Page MenuHomePhabricator

Make sure tools-db is backed up in some form
Closed, DuplicatePublic

Description

I think prod databases are, so this should be too. Delayed replication and / or dumps?

Event Timeline

yuvipanda assigned this task to coren.
yuvipanda raised the priority of this task from to High.
yuvipanda updated the task description. (Show Details)
yuvipanda added a project: Cloud-Services.
yuvipanda added subscribers: faidon, mark, Aklapper, yuvipanda.

(Presumably, back up offsite)

This requires one of two things: either we dump the database to labstore2001 (which also gets rsyncs of labstores) or we add a DB to codfw and slave it.

What is the purpose of the backups?

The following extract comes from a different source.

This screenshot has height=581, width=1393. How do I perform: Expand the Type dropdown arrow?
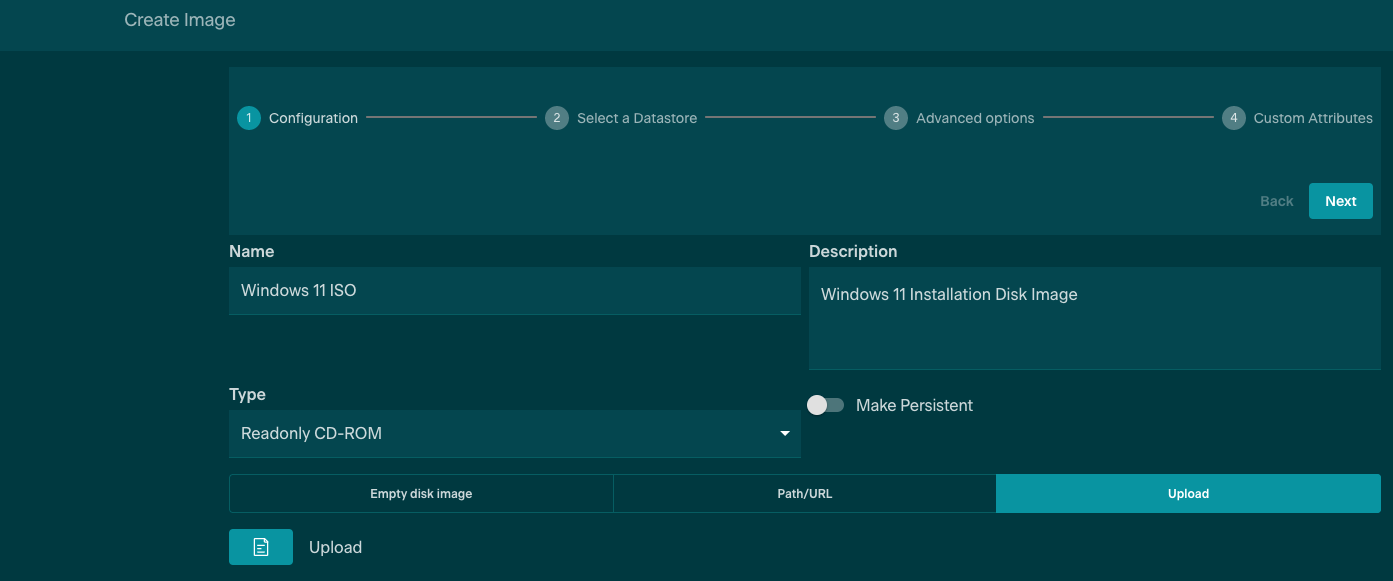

If it is to guard against hardware failures & Co., I assume some replication to another server that can be pointed to by tools-db would be the best way (and this task thus a duplicate of T88718).

Hinting that user databases are backed up probably provokes support requests that someone wants to restore a table row in the form it had 39.437 days ago. In addition, I assume much (most?) of the data in the user databases is derived from replicated data and could thus be regenerated. So for "user database backups" in that sense I would instead recommend advertising that those users who need that should set up a cron job that calls mysqldump tailored to their requirements.

@scfc: This is DR backups, not partially restorable backups.

Once T88718 is finished (most of the work has been done already), backups can be taken from the slave consistently.

A slave replica will prevent against:

  • Hardware issues (e.g. secondary storage broken, server fried in general)
  • Admin and security issues (data is rm'ed accidentally/by an attacker)

Pointing clients to the slave is trivial, and could even done automatically.

A slave replica will not prevent against:

  • Software logic (a bad SQL command is executed, and data is logically DROPed or MySQL has a bug which creates data loss).

For that, there are 2 options:

  • Regular periodic backups, that will allow to go back that period
  • Delayed slave, where in the event of a bad SQL command, there will be X amount of hours until the slave executes it.

Problem with backups in that host is that there are some largish databases that are directly derived from mysql production replicas, and not worth recovering. I would suggest doing a user poll/selecting specific databases to avoid duplicating 500GB.

@scfc: This is DR backups, not partially restorable backups.

and I'd repeat my comment T88716#1181437:

[…]
Hinting that user databases are backed up probably provokes support requests that someone wants to restore a table row in the form it had 39.437 days ago. In addition, I assume much (most?) of the data in the user databases is derived from replicated data and could thus be regenerated. So for "user database backups" in that sense I would instead recommend advertising that those users who need that should set up a cron job that calls mysqldump tailored to their requirements.

I can imagine constellations where some form of point-in-time recovery is useful from a DBA perspective (imagine a maintenance script that is pointed to the wrong DB host and drops all databases), but IMHO users should be advised to mysqldump tables they think are important at intervals they deem appropriate. So if you think that replication guards against hardware issues and a DB root accidentally dropping databases is unlikely enough, I would consider this task resolved (or a duplicate of T88718).

Just a comment: I would make sure to announce the no-recovery guarantee to labs list (and intend to).